Generative AI unlocks many new and powerful use cases, but the non-deterministic nature of the technology comes with additional challenges during the development process. Hours of modifying configurations, prompt engineering, and hunting for edge cases can culminate in inconsistent performance and vibe-based quality. Without a clear strategy to discover where the weak points are, migrating to a different model, version, or even simply updating a prompt, can lead to regressions. These challenges become increasingly significant as models are being released and retired faster and faster.
mabl understands that every single customer test must execute reliably, every single time, to ensure the quality of your application. We are committed to maintaining a high bar for quality to ensure our AI-powered features—such as GenAI Assertions, Test Creation, Auto-Healing, and more—support fast and complex testing capabilities.

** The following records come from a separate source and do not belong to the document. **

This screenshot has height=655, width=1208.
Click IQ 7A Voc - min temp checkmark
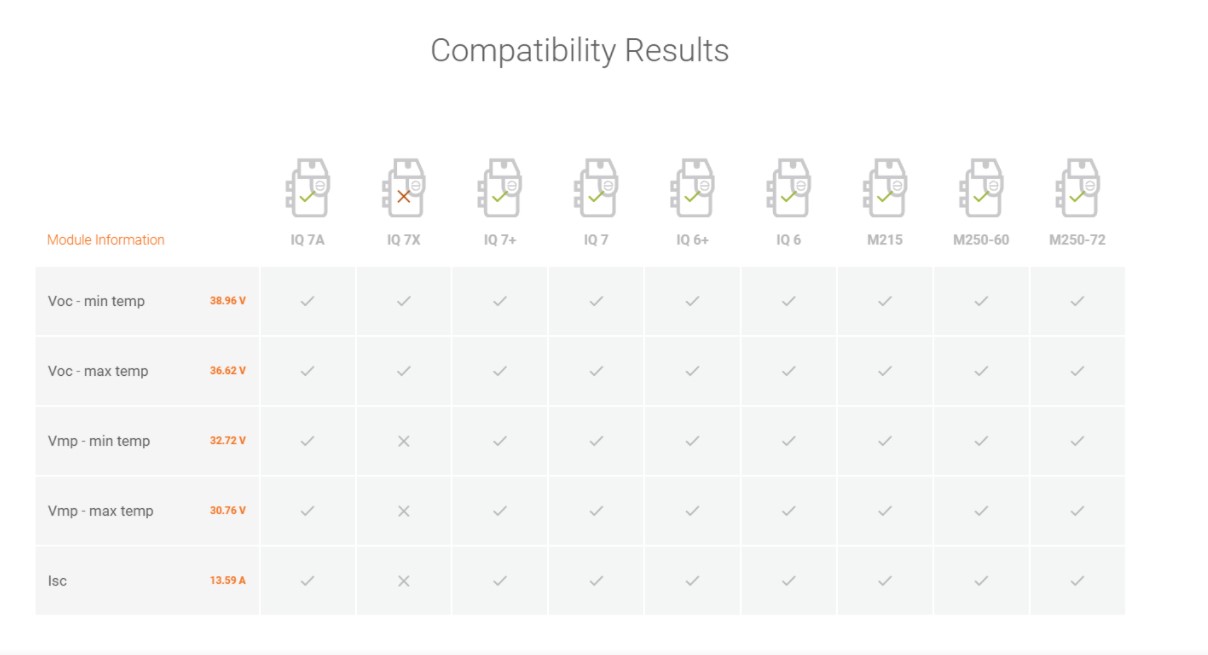307,301
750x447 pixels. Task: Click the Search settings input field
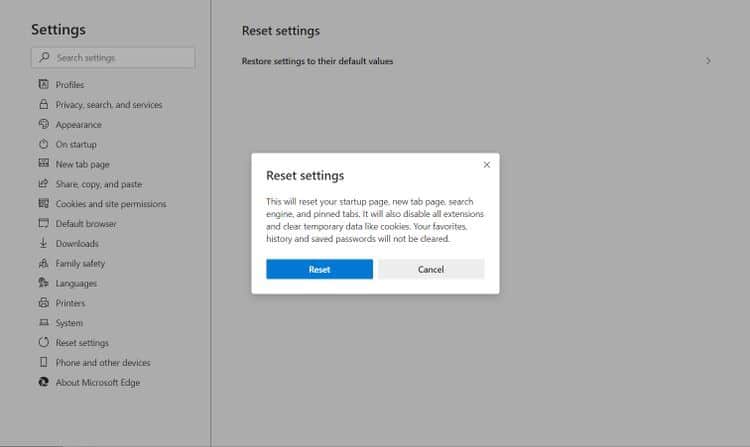(x=113, y=57)
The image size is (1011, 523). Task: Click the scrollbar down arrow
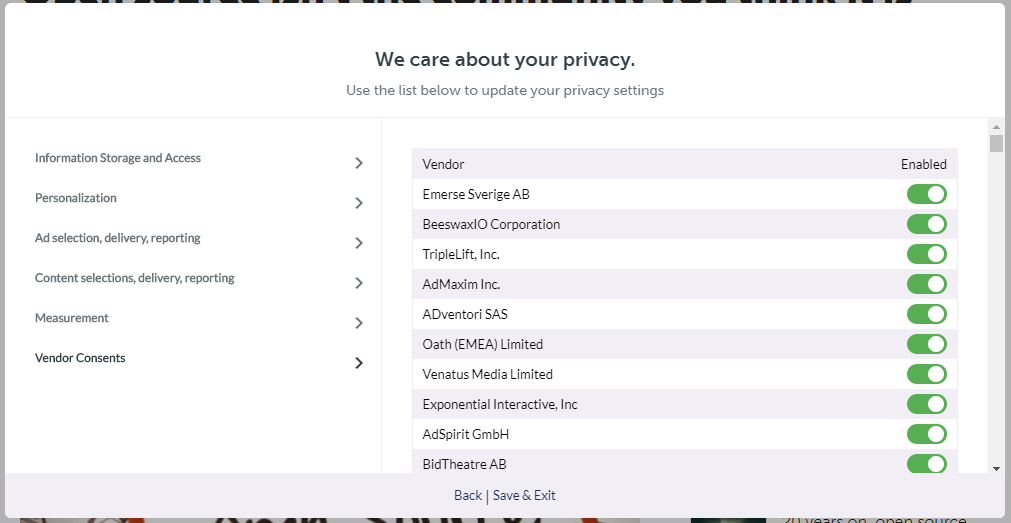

We recently upgraded the model version that powers GenAI Assertions. We used a thorough, data-driven testing strategy designed specifically for testing performance of generative features. Unlike traditional software, where changes often have predictable outcomes, even a minor tweak to an AI model or a prompt can have unexpected and widespread effects. Testing needs to be customized and tailored to these kinds of features, accounting for their variability and extended influence. Our testing strategy allowed us to ensure reliability with a high degree of confidence, and we feel it would be helpful for other teams working on similarly complex generative AI features.
In a small test suite, hand-labeling ground truth results can be tedious but is doable, and provides highly accurate measurements of performance. However, scale the size of the testing pool up by a few orders of magnitude, and manually looking at every single test case is not a reasonable option.
A better way to effectively understand the risks of a change, without spending valuable engineering hours on excessive labeling, is to look at cases where outcomes differ from the original. For GenAI Assertions, this meant considering test cases where the test result went from pass to fail, or vice versa. While improvements are generally positive, if improvements in one area lead to deterioration of accuracy in another, that may not be a change we want to release.
Goals of a change should be discussed before beginning the change and testing processes. For example, for a metric like this, a hard boundary of percentage of results changed for the better could be implemented. This not only allows for an accurate comparison of a potential change to the previous version, but in testing on larger sets of data, allows for centering attention on the most important cases.
Of course, standard accuracy-related metrics are still important. Accuracy, precision, recall, and F1 (an alternative, balanced measure of accuracy) are still extremely useful in quickly summarizing performance. However, they just aren’t enough to fully validate an entire change.
Unlike traditional software where success might be a simple binary, GenAI features demand a more nuanced testing approach. An important aspect of GenAI assertions is that the prompt returns some information on how it came to its conclusion, allowing for easy debugging. We wanted to make sure the quality of these outputs still remained high with any changes made.
For shorter or more predictive outcomes, metrics like ROUGE or BERTscore, typically designed for evaluating text summarization, can suffice. While these metrics have the benefit of being more standardized and reliable, they generally require human-created references. Also, the length and variation of GenAI Assertion responses made them unideal for our use case. So, we turned to LLM self-evaluation. Turtles all the way down.
Our setup involved providing a model with rubrics defining different levels of quality, along with the original generated response, and asking it to rate the output. While there is always some risk to evaluation by LLM, especially when it’s the same model evaluating on itself (e.g., Gemini on Gemini), this served as a satisfactory first-pass filter, giving a general idea of performance and even directing us towards which cases needed closer observation. And, while the LLM evaluation can be pricey, especially as the test set grows, having an LLM parse through the responses and extract a much smaller subset of poorly performing cases significantly reduces the time and energy required for human analysis.
We used the technique described above to move our GenAI Assertions feature to a more recent Gemini model. The new model provided “thinking” capabilities.
The above framework enabled us to tackle differences in prompt interpretation, but whe addition of thinking, our prompt was no longer the most efficient. Our original prompt contained detailed instructions for evaluating an assertion.With thinking, what if this was unnecessary?
To investigate this, we revised the prompt by removing some of the detailed instructions. Instead of asking the model to give us its thoughts at each step along the way—which was essentially recreating the thinking it had already done—we let it think through the assertion first, and only asked for a summary to be returned.
With this modification, we were able to improve accuracy even more while also decreasing costs. With the additional cost savings, we were able to increase our per test GenAI assertion limit from 6 to 30. This increase will allow GenAI Assertions to be used more extensively and unlock additional use cases.
Building reliable GenAI features is a unique challenge, and maintaining consistency and quality across frequent changes from providers is even tougher. Through upgrading the model behind GenAI assertions, we developed an improved testing strategy applicable to many variations of generative AI-powered features and came out with a few primary takeaways:
With this strategy, we were able to increase the accuracy of GenAI assertions while still decreasing the cost, again contributing to better performance and increased value for mabl users.